* _TASKS TO PERFORM_:
[1] Summarize the ministry index excerpt in two sentences.
[2] Please carry on the ministry index excerpt from the point where it stops.

***** SELECTED EXTRACT

A measure of salvation or spiritual status
A tool for prioritizing ministry resources
vs.
A proof of Gospel effectiveness or causation
A way to track change in community shalom over time
vs.
A replacement for pastoral discernment
A framework grounded in Edwards and Conn
vs.
A partisan or political index
A signal of where Gospel fruit may or may not be present
vs.
A definitive verdict on any neighborhood or church
A description of what kind of ministry is active here
vs.
A measure of a church's faithfulness or maturity
An honest look at structural need and ministry gaps
vs.
A moral judgment against individuals in hard circumstances
09 · Practical Workflow

From questions to pastoral report.

For a pastor or ministry leader, here is the practical workflow from start to finish.

01

Define your questions

Before looking at any data, name the decisions you are actually trying to make. Good questions produce useful data. Vague questions produce noise.

  • Where in our city or county should we prioritize planting a new ministry site?
  • Is our intervention in this tract associated with improved outcomes after three years?
  • Which domains are driving need in our specific neighborhood?
  • Are we becoming more cross-cultural as a community over time?
02

Run the Ministry Survey Wizard

Before interpreting the GIM composite, complete the Ministry Survey for your tract. This gives you the Ministry Pulse baseline. Without it, you have only a neighborhood portrait. With it, you have a gap analysis.

03

Read the pressure map first

Look at the eight GIM domain scores before looking at the Ministry Pulse. Which domains are most elevated? What does the neighborhood most need? Then turn to the Ministry Pulse. Where is the church active? Where is it thin? The comparison between those two reads is the diagnostic insight.

04

Interpret with community

Bring the scores to site pastors, deacons, and neighbors who know the ground. Numbers can tell you a tract has a 38% poverty rate and low mercy coverage. They cannot tell you why, or what the right response is. Use the data to inform pastoral judgment — not to replace it.

**********
***** COLLECTED MATERIAL

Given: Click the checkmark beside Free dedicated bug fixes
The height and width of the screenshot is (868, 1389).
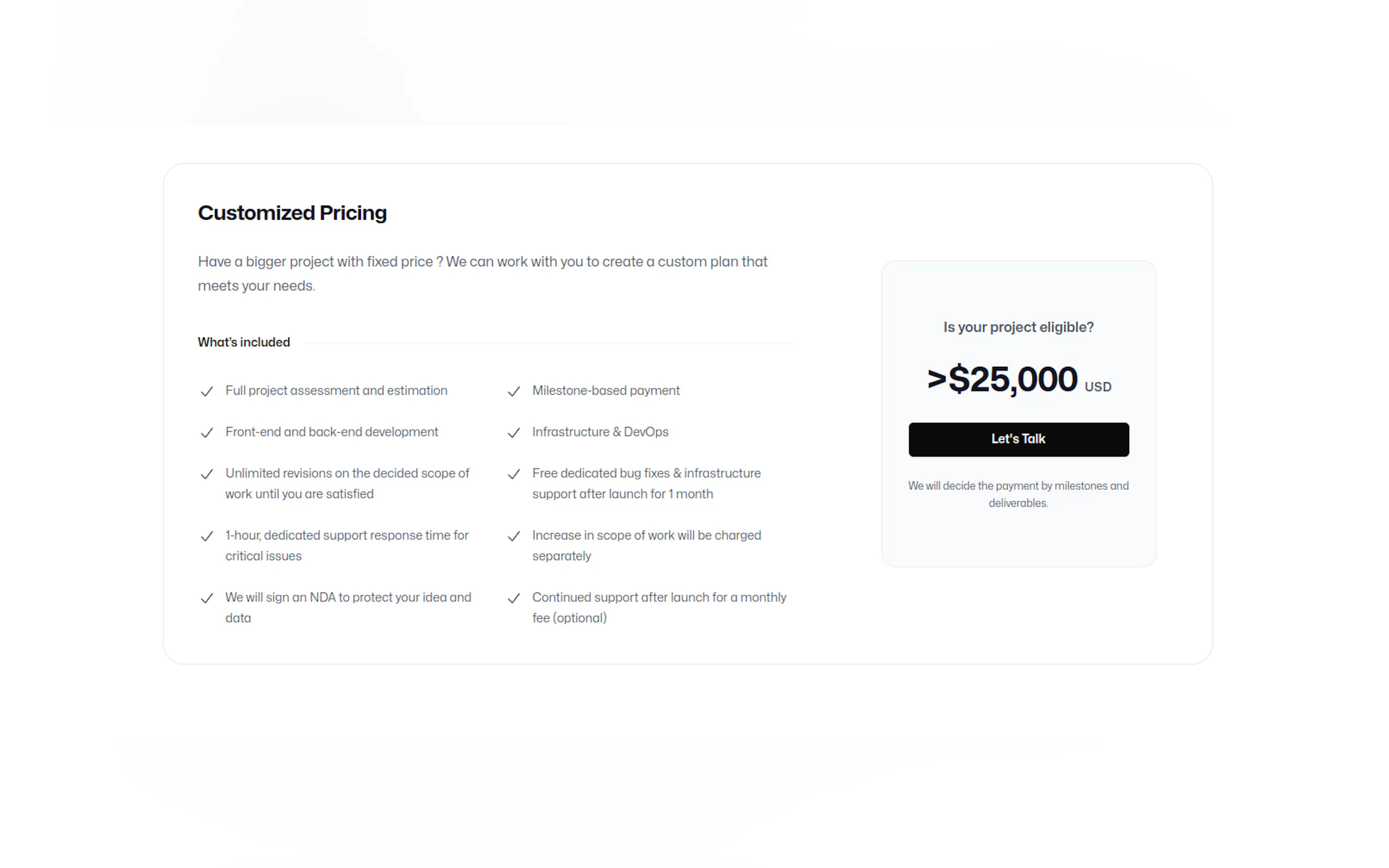Looking at the screenshot, I should [514, 474].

**********

* _OUTPUTS IN ORDER_:
[1] The excerpt describes the tool as a way to prioritize ministry resources, track change in community shalom, and signal where Gospel fruit may be present, not as a measure of salvation, a proof of Gospel effectiveness, a political index, or a replacement for pastoral discernment. It then sets out a workflow: define your questions, complete the Ministry Survey for a Ministry Pulse baseline, compare the eight GIM domain scores with the Ministry Pulse, and interpret the results with people who know the neighborhood.

[2]
05

Return and repeat

The GIM is designed for longitudinal tracking. Most ACS-based indicators update annually on a rolling five-year average. Set a regular rhythm of review — annually for most indicators, quarterly for crime and administrative data — and look for directional trends over three to five years. Update the Ministry Survey each quarter so the Ministry Pulse stays current.

10 · Data Sources

Public data. No purchase required.

All community-level data in the core GIM index comes from public, free sources. Fidelity to actual data is a matter of integrity — where specific data is not available, we substitute indicators or leave the field blank rather than fabricate.

ACS

U.S. Census Bureau — American Community Survey

5-year estimates covering poverty, income, housing, education, family structure, and demographics. Available at data.census.gov.

CDC

CDC PLACES

Model-based health estimates at the Census tract level: diabetes prevalence, frequent mental distress, smoking, and more.

OI

Opportunity Insights Social Capital Atlas

Tract-level estimates of economic connectedness and social capital. Free from Opportunity Insights at Harvard.

EPA

EPA EJScreen

Environmental indicators by block group, including ambient air quality (PM2.5). Covers every block group in the U.S.

GOV

Local government open data portals

Many cities and counties publish crime, 911, and housing data. Availability varies by jurisdiction.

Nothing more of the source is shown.